I always set up my games so that I'm GPU bottlenecked,I can't stand microstutter when CPU is bottlenecking.That's why I always run my GPU at max utilization and close to max OC too. I use a lot of AA,even though I have a 24" 1440p display.In fps games in tend to prefer smaa/temporal so that it doesn't cannibalize my fps, but for other games I use heavy txaa/resolution scaling.I actually bought this 24" 1440p one cause I couldn't stand the aliasing on 27" 1440p.
 
At 4k, AA does almost nothing for you, why suffer the processing overhead? Challenge; Turn AA off and give your games an objective try. Don't change anything else, just the AA. Then tell us what you think.

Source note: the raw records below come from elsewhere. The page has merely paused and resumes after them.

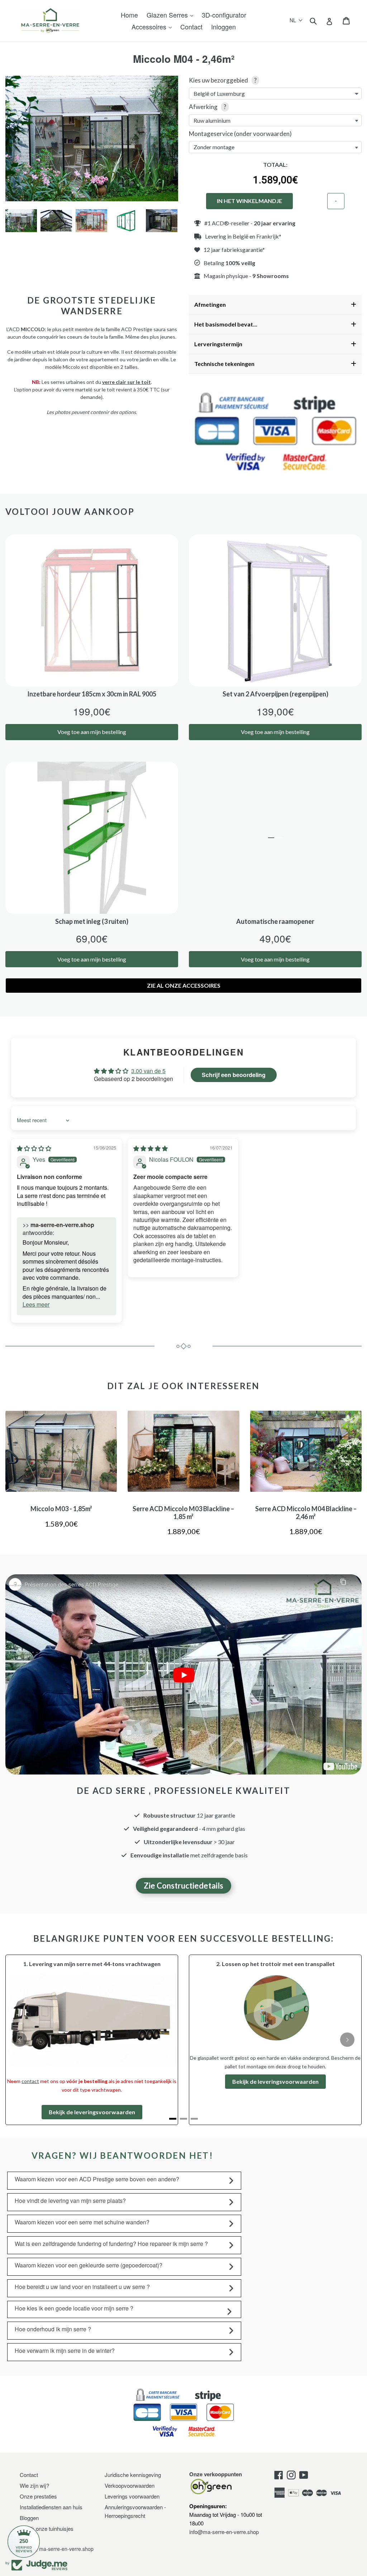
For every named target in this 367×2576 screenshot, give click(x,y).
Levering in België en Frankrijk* (243, 236)
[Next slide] (166, 220)
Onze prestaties (38, 2464)
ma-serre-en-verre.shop (66, 2516)
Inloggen (223, 26)
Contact (191, 26)
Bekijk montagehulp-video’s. (91, 2082)
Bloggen (29, 2485)
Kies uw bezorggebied (223, 80)
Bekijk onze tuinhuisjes (46, 2496)
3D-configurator (224, 14)
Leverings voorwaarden (132, 2464)
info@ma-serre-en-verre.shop (224, 2500)
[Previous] (20, 2024)
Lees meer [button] (36, 1304)
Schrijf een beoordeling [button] (234, 1075)
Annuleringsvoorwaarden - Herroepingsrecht (135, 2479)
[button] (296, 20)
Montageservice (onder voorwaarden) (240, 133)
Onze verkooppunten (215, 2442)
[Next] (347, 2024)
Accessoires (150, 26)
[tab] (172, 2086)
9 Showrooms (270, 275)
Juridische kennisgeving (133, 2442)
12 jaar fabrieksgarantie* (234, 249)
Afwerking (207, 107)
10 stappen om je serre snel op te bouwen (101, 2008)
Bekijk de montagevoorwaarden (275, 2071)
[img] (34, 1148)
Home (129, 14)
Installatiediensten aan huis (51, 2474)
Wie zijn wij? (34, 2453)
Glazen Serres (168, 14)
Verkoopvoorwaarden (129, 2453)
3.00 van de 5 (148, 1071)
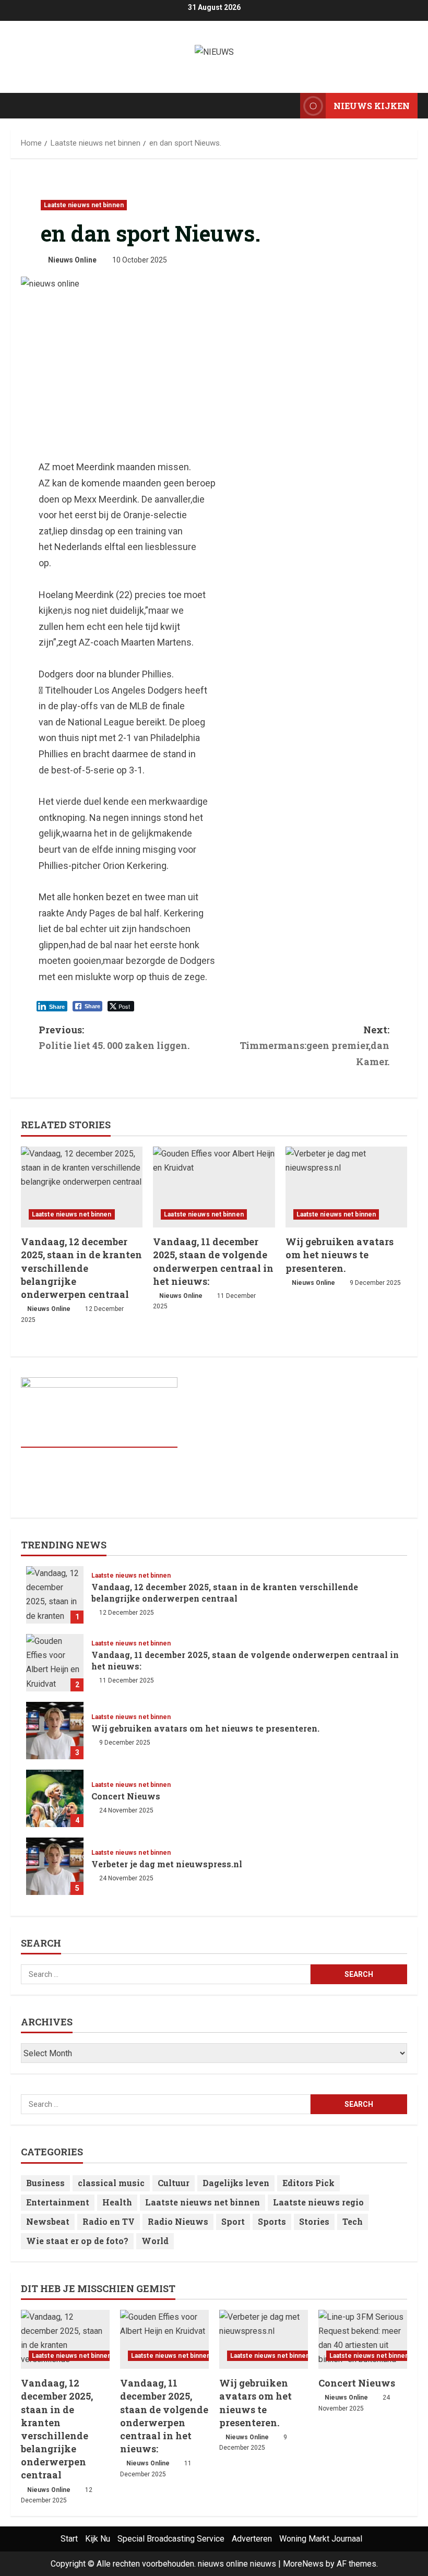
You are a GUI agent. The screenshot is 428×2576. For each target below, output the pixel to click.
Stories (314, 2221)
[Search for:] (166, 1974)
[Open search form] (289, 106)
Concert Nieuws (55, 1798)
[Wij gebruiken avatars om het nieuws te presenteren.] (346, 1187)
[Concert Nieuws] (362, 2339)
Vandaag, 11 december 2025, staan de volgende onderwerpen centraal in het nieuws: (213, 1261)
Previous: (114, 1037)
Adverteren (252, 2539)
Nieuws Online (72, 260)
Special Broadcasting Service (170, 2539)
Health (117, 2202)
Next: (314, 1045)
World (155, 2240)
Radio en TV (108, 2221)
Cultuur (173, 2182)
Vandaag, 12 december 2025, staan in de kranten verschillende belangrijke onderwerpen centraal (81, 1268)
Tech (352, 2221)
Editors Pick (308, 2182)
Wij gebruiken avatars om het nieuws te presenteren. (340, 1254)
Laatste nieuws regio (318, 2202)
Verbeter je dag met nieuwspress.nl (55, 1866)
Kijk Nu (97, 2539)
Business (45, 2182)
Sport (233, 2221)
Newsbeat (47, 2221)
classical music (111, 2182)
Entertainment (57, 2202)
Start (69, 2539)
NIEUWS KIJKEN (372, 105)
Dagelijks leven (236, 2182)
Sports (272, 2221)
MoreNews (303, 2564)
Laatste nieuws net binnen (84, 205)
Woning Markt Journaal (320, 2539)
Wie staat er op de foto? (77, 2240)
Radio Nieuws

I have tried. Played them superscaled to 8k as well and depending on game there is a noticeable difference. Obviously games like borderlands that don't offer textures in those resolutions I saw zero change, but some do.
 
Using the system in my signature and play with everything maxed out / ultra. Get very respectable FPS because I am using a 720p monitor and running at 1280x720 ... or 1280x800, if the game supports it, since it's basically a Panasonic 43" 16:10 monitor.
 
Well, I bench to test stability and temperatures most of the time and not to win pissing contests so, whatever hits my hardware in a realistic way is usually what I go with. I only care about numbers if there is a problem most of the time.

As far as playing games, some games I'll turn it up for more than others. It depends on what I can get away with to keep the game smooth at 4k. Sometimes that means little to no AA and sometimes that means cranking it up.